Rothbard on the Myth of the "Free Market Cartel"Submitted by Marc Clair on Mon, 10/29/2012 - 09:46
One of the most common critiques I hear about anarcho-capitalism or just free markets in general is the idea that, without government, cartels will emerge to control certain sectors of the market and collude to keep out competition. This is funny to me as the only cartels I know have either been directly created by government (The Federal Reserve banking cartel, for starters), or have emerged amidst the violence of a black market created solely by government prohibition (the mafia and modern day drug cartels). Nonetheless, such myths can often be difficult to refute if one isn’t fully equipped with a good answer.
Enter Mr. Libertarian himself, Murray Rothbard. In this week’s edition of “Mondays with Murray”, we take a look at an excerpt from a Rothbard speech where he discusses this very myth, and effectively blows it out of the water. No cheating and skipping ahead now, take the 5 minutes to give it a listen!

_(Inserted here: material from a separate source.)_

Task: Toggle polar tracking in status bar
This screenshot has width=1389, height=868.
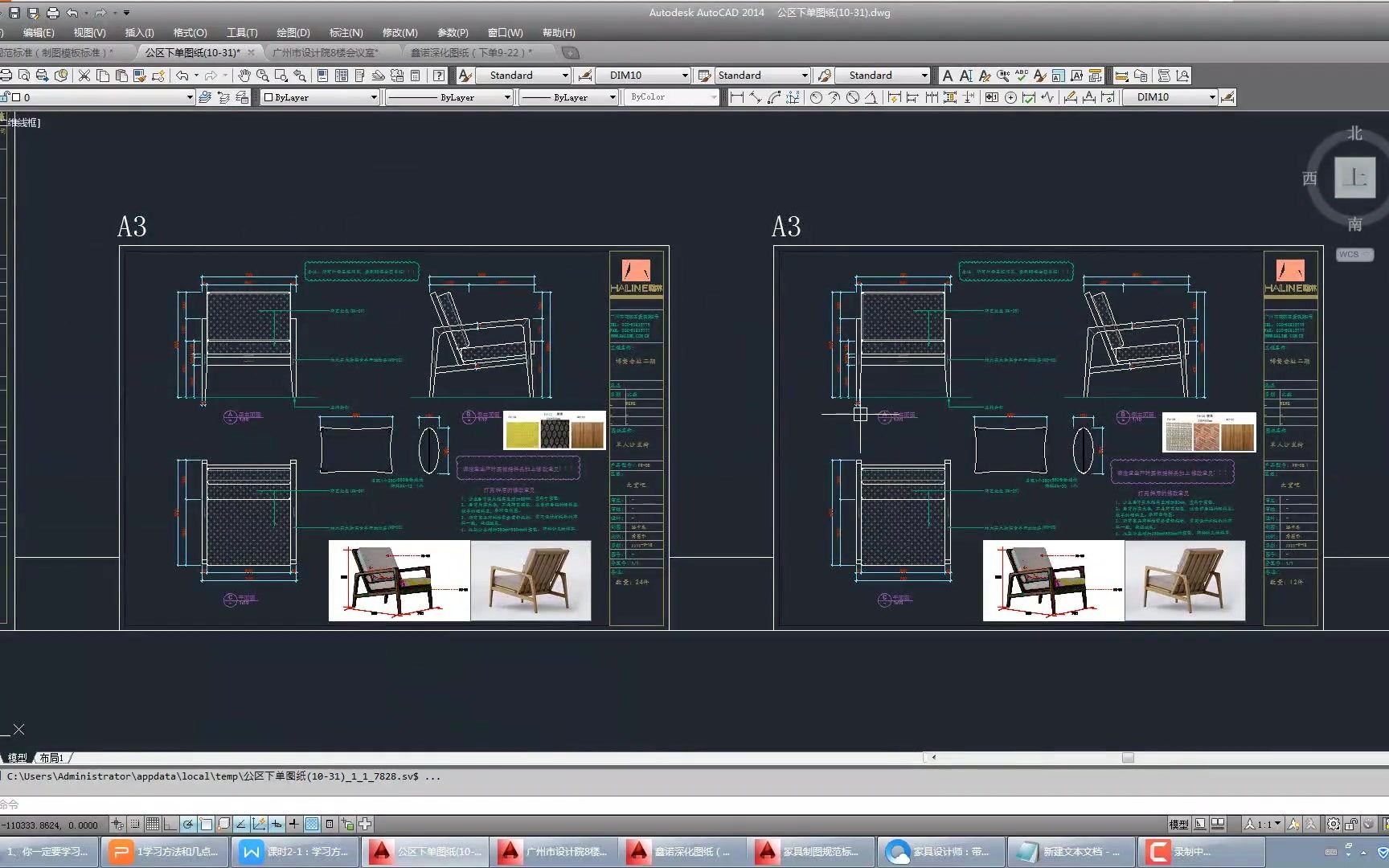Action: (x=188, y=824)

Murray busts through this myth by actually discussing how some companies did attempt to create cartels in the late 19th Century, during an era where the economy was so free and robust that the prices of goods and services were falling across the board. This, of course, is a sign of a very healthy economy. But some of the less efficient companies instead began to merge and create cartels in attempts to fix prices and lock out competition. So it is true that the objector to anarch0-capitalism that companies may attempt to form cartels.
The problem with this theory? These attempts to cartelize were complete failures.